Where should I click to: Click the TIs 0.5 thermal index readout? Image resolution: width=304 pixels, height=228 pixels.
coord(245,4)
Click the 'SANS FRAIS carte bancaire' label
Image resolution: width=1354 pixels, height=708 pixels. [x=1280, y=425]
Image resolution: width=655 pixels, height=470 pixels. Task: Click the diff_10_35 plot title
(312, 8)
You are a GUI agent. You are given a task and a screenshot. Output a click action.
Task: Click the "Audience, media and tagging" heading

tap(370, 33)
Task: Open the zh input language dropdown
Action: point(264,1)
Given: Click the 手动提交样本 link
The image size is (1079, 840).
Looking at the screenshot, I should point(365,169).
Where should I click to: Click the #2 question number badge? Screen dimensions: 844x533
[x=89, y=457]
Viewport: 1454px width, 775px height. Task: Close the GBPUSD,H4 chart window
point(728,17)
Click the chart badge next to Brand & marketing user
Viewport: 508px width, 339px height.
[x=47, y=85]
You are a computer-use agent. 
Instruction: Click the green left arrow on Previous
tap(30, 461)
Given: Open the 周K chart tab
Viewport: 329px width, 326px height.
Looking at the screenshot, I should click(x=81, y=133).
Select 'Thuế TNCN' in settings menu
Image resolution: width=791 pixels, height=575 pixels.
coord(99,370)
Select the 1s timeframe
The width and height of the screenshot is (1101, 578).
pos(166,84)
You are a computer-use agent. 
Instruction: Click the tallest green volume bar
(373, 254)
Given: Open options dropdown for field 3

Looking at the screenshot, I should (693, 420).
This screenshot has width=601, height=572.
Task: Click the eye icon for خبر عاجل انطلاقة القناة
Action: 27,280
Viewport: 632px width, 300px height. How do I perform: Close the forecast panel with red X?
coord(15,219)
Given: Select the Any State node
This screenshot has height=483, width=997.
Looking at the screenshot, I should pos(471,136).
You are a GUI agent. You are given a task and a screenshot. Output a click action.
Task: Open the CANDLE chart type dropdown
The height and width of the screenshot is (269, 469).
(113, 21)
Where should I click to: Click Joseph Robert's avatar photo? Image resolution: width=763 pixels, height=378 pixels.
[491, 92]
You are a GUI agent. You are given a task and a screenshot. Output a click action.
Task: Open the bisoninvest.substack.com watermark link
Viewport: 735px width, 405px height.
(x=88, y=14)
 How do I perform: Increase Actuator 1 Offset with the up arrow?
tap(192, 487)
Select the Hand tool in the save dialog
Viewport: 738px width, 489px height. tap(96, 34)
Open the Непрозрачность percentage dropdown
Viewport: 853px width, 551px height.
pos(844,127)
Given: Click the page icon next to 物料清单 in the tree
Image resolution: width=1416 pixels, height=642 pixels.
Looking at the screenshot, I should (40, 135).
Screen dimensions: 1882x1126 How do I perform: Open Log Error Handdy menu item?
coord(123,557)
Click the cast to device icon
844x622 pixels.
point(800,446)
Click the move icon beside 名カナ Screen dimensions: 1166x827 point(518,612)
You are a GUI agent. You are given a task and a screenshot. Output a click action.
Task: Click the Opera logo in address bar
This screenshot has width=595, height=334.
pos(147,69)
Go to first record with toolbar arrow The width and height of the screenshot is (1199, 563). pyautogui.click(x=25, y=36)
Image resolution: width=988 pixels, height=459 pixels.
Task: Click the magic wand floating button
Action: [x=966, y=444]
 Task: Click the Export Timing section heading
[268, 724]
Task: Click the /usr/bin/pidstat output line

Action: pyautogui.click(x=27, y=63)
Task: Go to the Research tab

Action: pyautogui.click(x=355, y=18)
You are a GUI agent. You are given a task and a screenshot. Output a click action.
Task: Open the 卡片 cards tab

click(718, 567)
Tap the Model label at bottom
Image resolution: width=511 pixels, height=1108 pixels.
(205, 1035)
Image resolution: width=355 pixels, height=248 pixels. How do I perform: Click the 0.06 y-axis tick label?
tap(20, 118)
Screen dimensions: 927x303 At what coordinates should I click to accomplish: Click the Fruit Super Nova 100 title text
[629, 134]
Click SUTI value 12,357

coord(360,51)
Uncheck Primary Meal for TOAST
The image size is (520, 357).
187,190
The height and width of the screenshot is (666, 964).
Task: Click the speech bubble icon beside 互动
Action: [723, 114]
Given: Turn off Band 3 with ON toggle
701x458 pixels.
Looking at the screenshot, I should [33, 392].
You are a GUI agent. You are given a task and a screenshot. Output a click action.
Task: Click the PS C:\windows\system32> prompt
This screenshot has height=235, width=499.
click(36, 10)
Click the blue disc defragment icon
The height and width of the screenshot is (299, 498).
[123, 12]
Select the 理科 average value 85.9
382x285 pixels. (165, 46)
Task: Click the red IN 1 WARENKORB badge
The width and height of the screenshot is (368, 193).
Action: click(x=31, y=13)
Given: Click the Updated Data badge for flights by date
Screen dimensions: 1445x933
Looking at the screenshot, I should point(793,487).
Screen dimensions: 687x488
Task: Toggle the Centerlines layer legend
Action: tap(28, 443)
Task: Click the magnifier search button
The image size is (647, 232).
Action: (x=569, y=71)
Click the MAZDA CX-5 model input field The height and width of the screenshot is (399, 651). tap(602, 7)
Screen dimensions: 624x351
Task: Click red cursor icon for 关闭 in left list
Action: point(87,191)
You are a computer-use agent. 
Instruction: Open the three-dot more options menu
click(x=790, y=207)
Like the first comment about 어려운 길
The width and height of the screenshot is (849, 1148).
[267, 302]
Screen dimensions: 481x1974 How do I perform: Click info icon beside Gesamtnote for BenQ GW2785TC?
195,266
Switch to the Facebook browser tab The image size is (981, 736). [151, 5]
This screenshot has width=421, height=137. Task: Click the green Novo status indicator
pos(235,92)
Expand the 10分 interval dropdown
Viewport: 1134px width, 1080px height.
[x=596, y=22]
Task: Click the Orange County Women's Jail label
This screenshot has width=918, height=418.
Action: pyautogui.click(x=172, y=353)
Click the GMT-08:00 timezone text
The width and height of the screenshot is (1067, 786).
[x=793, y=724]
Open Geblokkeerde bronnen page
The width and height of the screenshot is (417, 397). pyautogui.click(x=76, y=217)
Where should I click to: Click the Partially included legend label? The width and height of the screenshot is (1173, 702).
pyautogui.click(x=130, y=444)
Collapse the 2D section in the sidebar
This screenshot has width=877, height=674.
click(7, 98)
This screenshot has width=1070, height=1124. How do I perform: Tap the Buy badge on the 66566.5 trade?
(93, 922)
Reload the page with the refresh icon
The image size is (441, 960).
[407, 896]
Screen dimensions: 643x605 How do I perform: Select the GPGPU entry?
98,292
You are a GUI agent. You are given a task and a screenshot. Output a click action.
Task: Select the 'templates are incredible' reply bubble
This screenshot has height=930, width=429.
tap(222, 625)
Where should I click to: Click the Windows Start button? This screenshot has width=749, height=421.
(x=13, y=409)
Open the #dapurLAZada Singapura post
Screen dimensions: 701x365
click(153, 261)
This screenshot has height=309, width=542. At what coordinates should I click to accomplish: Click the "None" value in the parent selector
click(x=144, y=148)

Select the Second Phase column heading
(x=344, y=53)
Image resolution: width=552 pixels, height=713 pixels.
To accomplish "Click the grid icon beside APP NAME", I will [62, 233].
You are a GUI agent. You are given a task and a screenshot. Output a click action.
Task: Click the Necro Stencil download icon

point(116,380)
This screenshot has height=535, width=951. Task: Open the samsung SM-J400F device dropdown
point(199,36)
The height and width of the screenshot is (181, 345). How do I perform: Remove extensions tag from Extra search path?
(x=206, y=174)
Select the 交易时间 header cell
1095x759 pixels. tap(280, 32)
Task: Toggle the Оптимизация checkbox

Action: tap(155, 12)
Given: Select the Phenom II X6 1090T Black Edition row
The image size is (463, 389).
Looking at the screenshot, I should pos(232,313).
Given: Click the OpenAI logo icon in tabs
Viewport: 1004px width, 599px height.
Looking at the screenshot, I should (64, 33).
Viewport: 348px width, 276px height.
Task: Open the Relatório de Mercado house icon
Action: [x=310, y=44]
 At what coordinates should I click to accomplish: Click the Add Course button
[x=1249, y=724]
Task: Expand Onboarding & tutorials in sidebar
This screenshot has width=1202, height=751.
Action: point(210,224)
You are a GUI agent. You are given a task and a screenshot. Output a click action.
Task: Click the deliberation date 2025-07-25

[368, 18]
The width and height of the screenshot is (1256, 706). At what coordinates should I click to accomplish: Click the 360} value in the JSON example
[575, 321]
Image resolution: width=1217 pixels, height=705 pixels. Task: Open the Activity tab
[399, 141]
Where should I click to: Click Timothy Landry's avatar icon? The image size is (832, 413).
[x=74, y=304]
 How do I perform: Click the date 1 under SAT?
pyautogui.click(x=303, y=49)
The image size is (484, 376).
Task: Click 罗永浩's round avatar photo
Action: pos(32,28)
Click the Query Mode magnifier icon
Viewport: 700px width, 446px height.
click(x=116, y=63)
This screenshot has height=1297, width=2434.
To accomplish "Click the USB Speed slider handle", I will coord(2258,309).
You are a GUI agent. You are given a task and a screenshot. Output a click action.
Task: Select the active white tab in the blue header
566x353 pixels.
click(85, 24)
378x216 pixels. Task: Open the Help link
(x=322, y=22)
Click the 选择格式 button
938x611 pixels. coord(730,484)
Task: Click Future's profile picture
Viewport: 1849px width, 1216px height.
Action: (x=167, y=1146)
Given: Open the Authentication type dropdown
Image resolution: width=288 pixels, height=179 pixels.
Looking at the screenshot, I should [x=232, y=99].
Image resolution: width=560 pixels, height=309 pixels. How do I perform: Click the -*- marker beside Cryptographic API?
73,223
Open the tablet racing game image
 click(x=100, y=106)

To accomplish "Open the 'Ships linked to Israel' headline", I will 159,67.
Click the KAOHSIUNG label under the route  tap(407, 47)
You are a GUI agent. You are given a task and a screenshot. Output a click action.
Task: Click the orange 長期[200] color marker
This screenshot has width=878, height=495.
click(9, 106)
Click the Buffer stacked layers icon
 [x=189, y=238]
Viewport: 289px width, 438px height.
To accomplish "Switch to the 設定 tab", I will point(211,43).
-.-.-
Directions: Scan the records above, count the lines with "type" in them, and give only the number.

Your response: 2